I know little about beer and chicken’s paths crossing, but my curiosity is certainly getting the better of me. I’ve dabbled in bear battered seafood once or twice, some shrimp at Red Lobster in the mid-90’s, and more recently, some fish at IHOP. But, for some reason the concoction of beer and chicken teaming together seems to be sending my mind in a whirlwind of thoughts. I daydream of chickens getting drunk momentarily, before focusing elsewhere on the meal’s other entry, potato wedges with cheese sauce! Now that sounds a little more appropriate for sports bar fare, and shouldn’t be too hard to get right.
The picture of the frozen food looks downright ordinary now that I look at it; but, for some reason when I was taking this shot, I felt like I was peering at a baggie containing frozen human pieces. Strangely, this illusion didn’t frighten me nearly as much as you might suspect – I think I watched too many Troma films while growing up.
My preconceived thoughts were that the food would likely be pretty tasty. It doesn’t seem there’s a lot that can go wrong. Although there were no major glitches, I wasn’t entirely satisfied after trying the food. The picture is somewhat misconceiving – although it all looks nice and crispy, a lot of the food’s texture was quite the opposite. Most of the chicken pieces were only dark on one side, the other side offering a weird wet white visage that didn’t strike me as pleasant or appetizing. I found it hard to cut through a couple of the pieces with a fork, leaving me puzzled. If you’ve never seen raw chicken before – it’s not an enticing sight, and that’s the mental image I fought with while trying to finish these. The chicken had little flavor, especially in regards to its highly acclaimed beer battering. The fries on the other hand weren’t too bad, although not spectacular; they did their part in saving the meal from being a total disaster. There’s actually a lot more cheese than the photo suggests, and ultimately, I enjoyed snacking on these.

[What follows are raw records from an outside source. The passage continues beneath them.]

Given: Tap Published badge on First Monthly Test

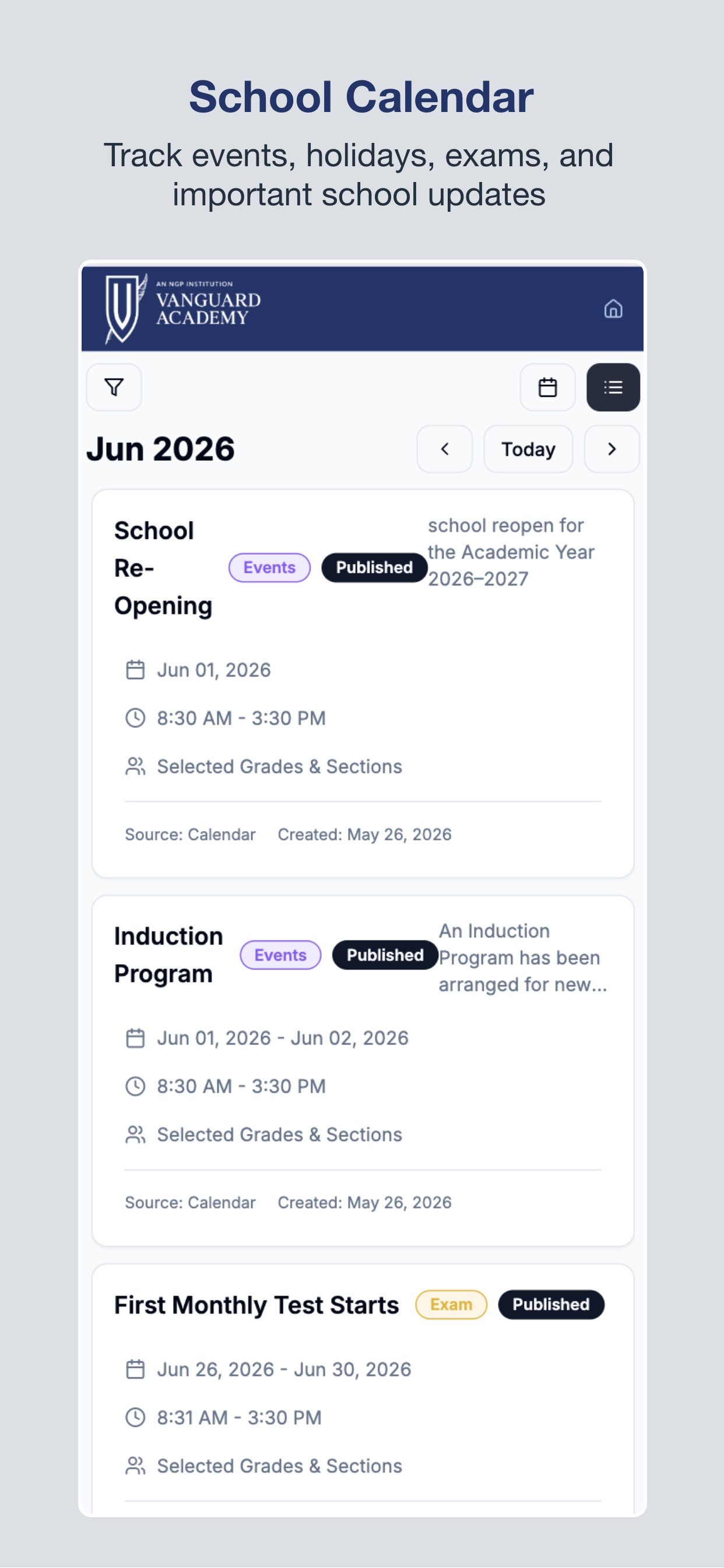Looking at the screenshot, I should click(x=551, y=1305).
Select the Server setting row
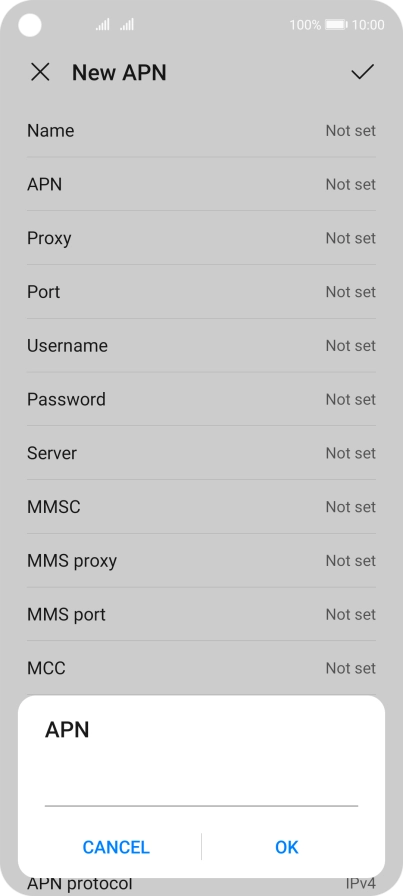Screen dimensions: 403x896 pyautogui.click(x=201, y=453)
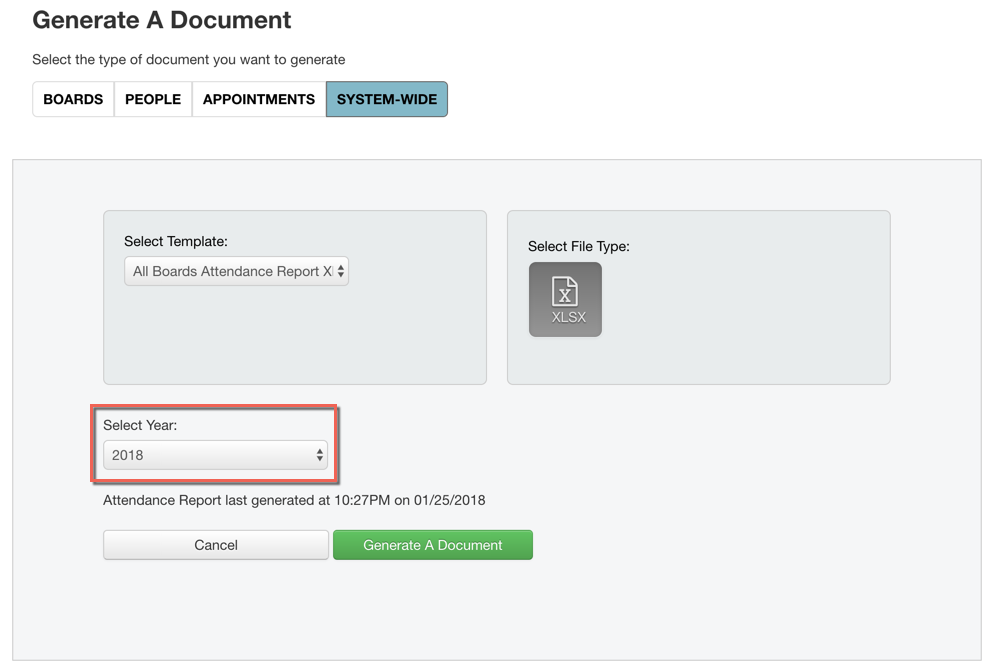The height and width of the screenshot is (670, 994).
Task: Click the "Select File Type:" label
Action: click(x=579, y=246)
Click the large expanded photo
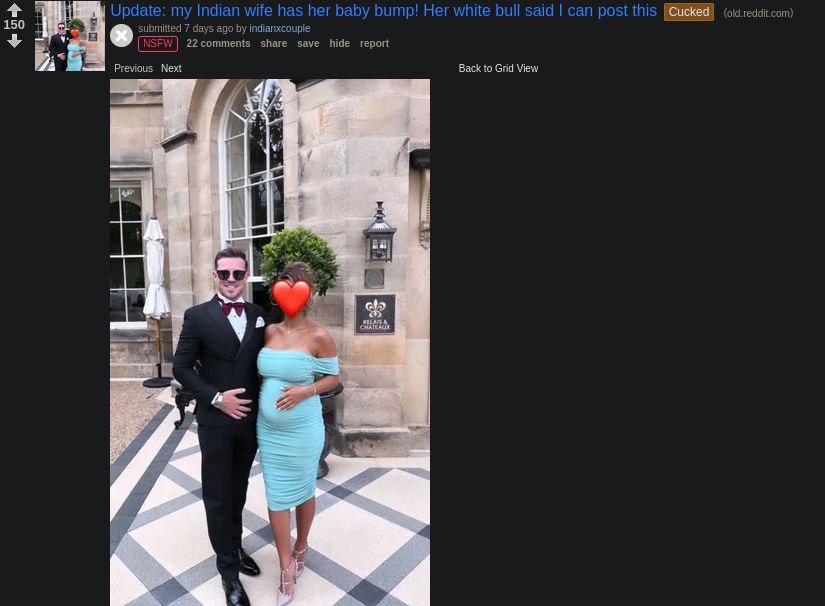This screenshot has height=606, width=825. tap(270, 342)
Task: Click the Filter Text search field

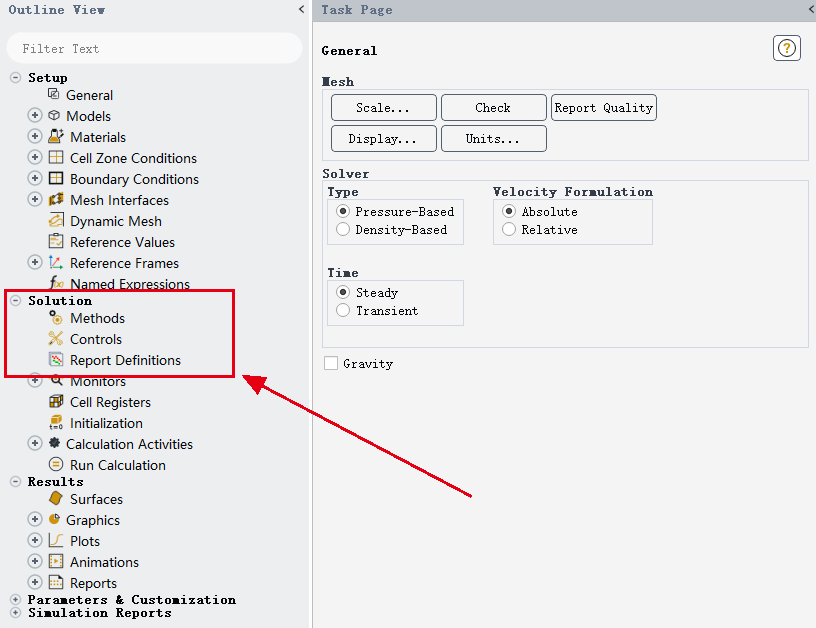Action: (154, 48)
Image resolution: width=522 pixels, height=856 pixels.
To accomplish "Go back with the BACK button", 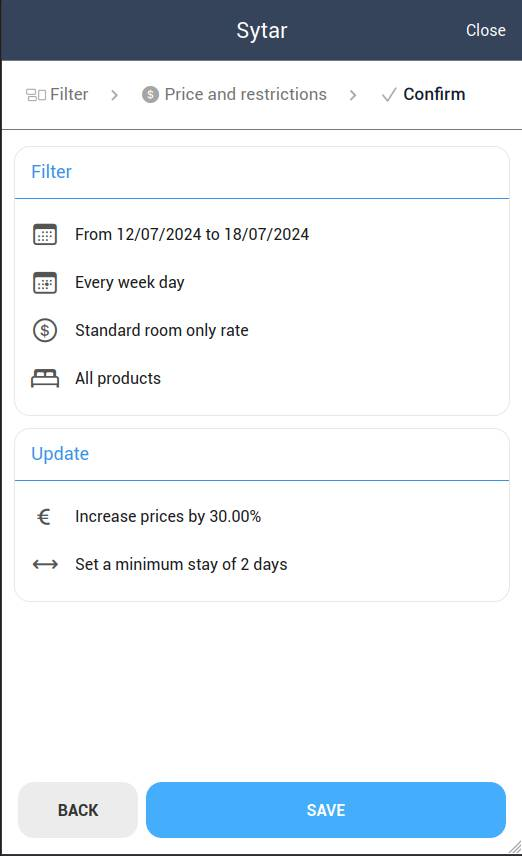I will coord(78,810).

In conclusion, I went from being a hungry man to a humiliated one in short time. The hoopla was unjust, as Hungry-Man strikes me as not wholly different than the multitude of substandard TV dinner producers on the market. The Sports Grill concept is kind of a fun one, though; I applaud them for originality in that regard. In the end, instead of stopping by the grocery on the way home from work, I envision most hungry men stopping by the bar, betting on professional football games, eating greasy food, making out with greasy women, and then finding their way back to the sanctity of home life.